- Problem to work on: Please read the records below and return each line holding the string "Choose".

- Exercise materials:
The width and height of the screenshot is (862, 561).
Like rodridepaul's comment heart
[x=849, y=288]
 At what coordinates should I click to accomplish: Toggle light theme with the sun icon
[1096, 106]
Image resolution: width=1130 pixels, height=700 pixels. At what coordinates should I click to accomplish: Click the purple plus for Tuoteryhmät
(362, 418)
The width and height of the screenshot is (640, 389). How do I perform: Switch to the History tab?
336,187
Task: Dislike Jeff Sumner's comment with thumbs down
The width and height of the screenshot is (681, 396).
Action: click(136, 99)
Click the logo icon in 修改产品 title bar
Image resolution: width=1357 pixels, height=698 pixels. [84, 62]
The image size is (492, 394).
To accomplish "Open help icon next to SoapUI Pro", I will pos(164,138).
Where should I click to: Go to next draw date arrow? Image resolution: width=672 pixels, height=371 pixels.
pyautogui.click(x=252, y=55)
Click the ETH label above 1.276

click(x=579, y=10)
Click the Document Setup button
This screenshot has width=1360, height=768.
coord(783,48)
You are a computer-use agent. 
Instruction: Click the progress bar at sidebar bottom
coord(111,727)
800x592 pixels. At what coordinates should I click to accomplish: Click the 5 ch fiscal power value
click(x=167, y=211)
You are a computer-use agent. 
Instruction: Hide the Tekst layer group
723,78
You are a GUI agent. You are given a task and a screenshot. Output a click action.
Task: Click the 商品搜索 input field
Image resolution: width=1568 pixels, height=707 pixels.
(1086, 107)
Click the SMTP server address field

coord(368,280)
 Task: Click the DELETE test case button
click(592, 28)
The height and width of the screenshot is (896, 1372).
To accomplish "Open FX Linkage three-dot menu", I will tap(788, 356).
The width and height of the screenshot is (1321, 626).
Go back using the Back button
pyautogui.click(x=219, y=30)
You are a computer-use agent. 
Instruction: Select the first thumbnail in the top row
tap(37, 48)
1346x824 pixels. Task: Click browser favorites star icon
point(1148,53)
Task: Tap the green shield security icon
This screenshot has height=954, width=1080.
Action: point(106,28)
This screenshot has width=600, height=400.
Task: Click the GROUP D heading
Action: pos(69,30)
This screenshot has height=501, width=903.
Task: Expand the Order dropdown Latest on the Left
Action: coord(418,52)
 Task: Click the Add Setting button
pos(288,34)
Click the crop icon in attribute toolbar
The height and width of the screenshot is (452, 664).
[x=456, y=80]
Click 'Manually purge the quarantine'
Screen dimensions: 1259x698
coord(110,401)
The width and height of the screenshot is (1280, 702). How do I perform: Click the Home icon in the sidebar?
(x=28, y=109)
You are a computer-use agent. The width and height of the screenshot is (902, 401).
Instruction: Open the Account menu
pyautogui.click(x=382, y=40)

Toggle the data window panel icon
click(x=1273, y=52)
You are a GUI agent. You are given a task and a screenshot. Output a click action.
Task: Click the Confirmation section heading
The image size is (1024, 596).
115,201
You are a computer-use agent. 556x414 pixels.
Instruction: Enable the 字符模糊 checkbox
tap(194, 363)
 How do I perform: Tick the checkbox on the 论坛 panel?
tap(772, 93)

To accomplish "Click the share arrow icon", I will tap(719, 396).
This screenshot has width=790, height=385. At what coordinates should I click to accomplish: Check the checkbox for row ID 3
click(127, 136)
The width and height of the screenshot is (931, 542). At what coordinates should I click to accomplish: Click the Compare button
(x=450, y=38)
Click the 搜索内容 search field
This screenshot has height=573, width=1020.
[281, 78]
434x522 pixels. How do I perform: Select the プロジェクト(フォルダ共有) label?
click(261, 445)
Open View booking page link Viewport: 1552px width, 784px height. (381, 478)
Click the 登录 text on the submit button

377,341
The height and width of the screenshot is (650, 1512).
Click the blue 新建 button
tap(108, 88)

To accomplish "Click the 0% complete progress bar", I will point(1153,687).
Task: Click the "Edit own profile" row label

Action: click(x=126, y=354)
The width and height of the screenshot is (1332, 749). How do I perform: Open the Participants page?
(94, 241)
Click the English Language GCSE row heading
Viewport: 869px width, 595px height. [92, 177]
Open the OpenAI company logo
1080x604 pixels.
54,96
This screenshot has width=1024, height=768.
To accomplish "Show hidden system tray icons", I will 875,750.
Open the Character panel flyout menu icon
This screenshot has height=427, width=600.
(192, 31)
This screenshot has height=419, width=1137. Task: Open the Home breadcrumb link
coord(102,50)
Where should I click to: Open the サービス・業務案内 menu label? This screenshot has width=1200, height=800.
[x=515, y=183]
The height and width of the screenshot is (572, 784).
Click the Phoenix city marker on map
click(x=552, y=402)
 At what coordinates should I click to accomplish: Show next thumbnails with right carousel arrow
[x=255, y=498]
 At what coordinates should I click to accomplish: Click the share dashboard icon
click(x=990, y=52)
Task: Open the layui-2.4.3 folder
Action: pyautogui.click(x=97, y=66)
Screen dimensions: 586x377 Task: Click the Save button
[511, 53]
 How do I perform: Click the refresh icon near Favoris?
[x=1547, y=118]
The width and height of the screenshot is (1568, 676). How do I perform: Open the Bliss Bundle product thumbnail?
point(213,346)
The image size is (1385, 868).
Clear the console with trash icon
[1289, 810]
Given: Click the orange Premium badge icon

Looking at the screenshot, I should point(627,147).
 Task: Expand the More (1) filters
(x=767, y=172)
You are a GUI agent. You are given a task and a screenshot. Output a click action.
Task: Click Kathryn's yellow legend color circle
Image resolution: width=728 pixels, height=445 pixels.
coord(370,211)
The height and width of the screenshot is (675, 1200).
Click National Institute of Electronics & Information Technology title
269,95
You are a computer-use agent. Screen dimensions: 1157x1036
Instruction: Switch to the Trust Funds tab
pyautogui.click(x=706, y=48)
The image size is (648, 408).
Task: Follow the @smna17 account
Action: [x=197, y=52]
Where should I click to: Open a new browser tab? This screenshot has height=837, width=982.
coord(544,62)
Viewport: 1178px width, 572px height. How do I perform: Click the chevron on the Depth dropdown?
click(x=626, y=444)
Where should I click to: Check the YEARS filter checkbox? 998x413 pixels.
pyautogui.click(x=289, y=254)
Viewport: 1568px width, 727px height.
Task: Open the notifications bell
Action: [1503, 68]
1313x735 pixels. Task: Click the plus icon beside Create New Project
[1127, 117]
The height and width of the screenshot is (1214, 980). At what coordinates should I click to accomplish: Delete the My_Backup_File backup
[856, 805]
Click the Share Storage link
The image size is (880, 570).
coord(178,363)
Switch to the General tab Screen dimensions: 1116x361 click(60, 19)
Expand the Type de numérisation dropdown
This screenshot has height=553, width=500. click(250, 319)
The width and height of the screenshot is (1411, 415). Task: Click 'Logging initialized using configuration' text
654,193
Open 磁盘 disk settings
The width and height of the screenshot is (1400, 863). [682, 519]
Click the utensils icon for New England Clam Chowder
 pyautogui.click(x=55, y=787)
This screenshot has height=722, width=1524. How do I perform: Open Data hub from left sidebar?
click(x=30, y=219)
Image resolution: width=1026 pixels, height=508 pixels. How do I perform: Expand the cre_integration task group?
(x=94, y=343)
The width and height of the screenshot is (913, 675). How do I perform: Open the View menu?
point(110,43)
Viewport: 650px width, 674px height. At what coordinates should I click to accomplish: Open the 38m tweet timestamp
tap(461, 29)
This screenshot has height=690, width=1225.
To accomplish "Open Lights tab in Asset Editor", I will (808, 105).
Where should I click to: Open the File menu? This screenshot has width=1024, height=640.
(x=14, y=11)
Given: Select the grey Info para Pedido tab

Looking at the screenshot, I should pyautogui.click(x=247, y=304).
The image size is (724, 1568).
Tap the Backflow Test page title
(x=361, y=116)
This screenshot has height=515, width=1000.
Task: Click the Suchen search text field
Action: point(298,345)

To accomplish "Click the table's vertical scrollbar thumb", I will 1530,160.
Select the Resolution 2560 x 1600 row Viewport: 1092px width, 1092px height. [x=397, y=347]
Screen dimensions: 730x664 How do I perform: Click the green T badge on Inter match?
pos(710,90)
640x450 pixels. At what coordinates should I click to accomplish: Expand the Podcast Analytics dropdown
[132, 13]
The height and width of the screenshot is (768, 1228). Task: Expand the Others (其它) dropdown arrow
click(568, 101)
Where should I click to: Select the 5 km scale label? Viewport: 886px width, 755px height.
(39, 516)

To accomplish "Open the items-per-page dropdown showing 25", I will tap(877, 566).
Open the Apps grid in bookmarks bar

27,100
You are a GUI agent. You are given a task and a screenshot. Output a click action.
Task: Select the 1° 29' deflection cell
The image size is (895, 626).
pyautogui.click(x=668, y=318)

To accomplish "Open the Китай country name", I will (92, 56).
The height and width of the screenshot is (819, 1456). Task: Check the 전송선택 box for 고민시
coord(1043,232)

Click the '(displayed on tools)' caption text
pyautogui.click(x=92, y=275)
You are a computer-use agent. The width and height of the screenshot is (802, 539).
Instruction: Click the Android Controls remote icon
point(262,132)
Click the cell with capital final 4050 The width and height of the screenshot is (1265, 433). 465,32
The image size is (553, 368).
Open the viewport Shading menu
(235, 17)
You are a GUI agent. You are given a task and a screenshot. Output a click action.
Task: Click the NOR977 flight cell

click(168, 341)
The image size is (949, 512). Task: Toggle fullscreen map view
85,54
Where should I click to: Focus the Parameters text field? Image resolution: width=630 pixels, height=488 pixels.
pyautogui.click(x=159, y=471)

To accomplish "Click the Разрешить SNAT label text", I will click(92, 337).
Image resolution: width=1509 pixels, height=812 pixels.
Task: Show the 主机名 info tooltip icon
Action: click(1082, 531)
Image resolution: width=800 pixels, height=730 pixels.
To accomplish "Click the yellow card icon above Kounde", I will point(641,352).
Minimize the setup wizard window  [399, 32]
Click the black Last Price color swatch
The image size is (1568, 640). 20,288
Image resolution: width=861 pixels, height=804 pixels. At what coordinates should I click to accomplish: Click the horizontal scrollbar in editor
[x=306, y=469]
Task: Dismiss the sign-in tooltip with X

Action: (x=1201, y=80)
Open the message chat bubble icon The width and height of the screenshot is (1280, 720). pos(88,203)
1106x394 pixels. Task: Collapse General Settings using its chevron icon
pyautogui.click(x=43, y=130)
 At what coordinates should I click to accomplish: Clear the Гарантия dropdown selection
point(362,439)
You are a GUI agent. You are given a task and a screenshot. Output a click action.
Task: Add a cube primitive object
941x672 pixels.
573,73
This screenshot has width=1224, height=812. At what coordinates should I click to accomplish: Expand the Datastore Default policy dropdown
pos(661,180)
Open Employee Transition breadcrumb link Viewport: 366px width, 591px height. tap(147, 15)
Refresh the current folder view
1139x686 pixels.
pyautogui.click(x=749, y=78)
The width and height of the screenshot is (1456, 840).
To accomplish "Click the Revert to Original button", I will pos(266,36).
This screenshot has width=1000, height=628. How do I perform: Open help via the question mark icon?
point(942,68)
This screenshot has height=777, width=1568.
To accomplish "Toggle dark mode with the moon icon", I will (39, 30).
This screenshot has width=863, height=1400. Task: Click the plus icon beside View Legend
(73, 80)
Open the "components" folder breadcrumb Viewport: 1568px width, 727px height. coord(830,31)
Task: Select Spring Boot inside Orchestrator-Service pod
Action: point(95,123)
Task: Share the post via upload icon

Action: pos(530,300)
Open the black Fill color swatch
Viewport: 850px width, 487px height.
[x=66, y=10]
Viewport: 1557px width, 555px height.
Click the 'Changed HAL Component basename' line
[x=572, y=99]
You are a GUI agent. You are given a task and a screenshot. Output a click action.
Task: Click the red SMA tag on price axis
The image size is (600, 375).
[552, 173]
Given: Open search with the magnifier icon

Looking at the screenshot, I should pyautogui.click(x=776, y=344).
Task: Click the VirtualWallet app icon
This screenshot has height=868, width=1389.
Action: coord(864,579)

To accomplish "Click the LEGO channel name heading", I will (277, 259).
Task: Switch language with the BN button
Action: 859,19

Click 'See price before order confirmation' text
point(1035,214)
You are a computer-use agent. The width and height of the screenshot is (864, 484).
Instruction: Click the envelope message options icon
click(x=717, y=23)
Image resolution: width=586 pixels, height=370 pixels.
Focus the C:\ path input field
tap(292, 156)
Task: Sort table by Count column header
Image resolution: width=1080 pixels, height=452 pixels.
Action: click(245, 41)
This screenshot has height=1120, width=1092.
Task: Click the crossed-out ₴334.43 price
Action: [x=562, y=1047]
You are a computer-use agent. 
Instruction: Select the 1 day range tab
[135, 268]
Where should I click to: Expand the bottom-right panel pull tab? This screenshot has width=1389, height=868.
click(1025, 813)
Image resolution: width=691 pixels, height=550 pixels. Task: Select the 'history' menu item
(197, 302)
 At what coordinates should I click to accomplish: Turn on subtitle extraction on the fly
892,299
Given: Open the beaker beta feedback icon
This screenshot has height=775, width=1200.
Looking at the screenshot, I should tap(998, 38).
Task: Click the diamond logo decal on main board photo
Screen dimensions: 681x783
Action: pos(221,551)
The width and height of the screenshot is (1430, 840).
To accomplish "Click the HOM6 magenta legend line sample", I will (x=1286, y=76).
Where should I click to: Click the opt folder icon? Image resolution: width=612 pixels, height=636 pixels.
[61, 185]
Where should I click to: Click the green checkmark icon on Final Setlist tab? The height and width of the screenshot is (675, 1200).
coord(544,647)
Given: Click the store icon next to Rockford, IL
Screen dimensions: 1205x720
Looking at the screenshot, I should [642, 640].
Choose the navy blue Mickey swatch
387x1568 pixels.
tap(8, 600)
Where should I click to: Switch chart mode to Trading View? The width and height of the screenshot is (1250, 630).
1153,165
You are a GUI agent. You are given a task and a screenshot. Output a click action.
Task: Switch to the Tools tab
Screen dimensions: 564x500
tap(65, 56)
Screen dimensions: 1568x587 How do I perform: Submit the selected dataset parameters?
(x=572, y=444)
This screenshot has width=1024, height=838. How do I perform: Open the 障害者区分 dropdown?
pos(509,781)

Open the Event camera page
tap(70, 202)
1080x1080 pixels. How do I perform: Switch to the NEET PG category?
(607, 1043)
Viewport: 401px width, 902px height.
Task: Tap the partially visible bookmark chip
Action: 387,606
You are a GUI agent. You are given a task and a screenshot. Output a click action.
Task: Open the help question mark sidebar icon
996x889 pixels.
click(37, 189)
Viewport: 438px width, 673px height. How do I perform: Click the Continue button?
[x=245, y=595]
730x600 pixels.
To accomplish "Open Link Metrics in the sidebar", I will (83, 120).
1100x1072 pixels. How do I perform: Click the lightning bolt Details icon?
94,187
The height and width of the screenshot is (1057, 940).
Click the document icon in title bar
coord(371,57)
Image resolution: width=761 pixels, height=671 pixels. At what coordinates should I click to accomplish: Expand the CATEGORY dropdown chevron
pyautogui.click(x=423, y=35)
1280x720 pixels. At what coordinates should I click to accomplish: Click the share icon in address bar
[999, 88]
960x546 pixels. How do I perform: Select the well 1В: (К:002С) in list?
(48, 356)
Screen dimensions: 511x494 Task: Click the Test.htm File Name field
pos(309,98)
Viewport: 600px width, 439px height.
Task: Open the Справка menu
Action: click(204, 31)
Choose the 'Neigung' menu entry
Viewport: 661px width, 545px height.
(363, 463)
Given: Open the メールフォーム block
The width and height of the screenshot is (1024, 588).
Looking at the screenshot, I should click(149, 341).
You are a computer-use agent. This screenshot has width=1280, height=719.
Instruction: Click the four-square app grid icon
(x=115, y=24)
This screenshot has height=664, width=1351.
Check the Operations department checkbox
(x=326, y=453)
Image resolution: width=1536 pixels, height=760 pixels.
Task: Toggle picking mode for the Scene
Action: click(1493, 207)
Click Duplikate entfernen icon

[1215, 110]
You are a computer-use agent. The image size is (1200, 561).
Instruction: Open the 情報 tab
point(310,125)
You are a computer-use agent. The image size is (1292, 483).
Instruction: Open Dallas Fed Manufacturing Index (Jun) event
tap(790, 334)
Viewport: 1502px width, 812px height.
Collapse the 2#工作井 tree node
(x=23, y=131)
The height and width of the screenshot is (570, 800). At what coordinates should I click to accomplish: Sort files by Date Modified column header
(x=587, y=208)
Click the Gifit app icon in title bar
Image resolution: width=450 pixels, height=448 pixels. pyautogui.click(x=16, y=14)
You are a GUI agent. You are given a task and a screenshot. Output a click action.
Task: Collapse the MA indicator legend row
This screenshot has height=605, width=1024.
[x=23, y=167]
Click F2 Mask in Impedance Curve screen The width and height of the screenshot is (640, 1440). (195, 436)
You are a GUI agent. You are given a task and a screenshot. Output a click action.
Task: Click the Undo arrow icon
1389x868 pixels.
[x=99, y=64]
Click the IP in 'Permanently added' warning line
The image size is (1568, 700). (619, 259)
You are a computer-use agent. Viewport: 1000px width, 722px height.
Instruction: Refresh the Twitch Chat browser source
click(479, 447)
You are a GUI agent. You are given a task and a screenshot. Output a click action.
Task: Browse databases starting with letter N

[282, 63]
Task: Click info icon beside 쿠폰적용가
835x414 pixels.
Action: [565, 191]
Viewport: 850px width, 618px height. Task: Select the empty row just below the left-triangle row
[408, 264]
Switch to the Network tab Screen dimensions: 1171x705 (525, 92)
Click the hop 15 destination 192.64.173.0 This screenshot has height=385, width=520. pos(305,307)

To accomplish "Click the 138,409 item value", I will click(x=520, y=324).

- Solution for this problem:
Choose the navy blue Mickey swatch
Choose the 'Neigung' menu entry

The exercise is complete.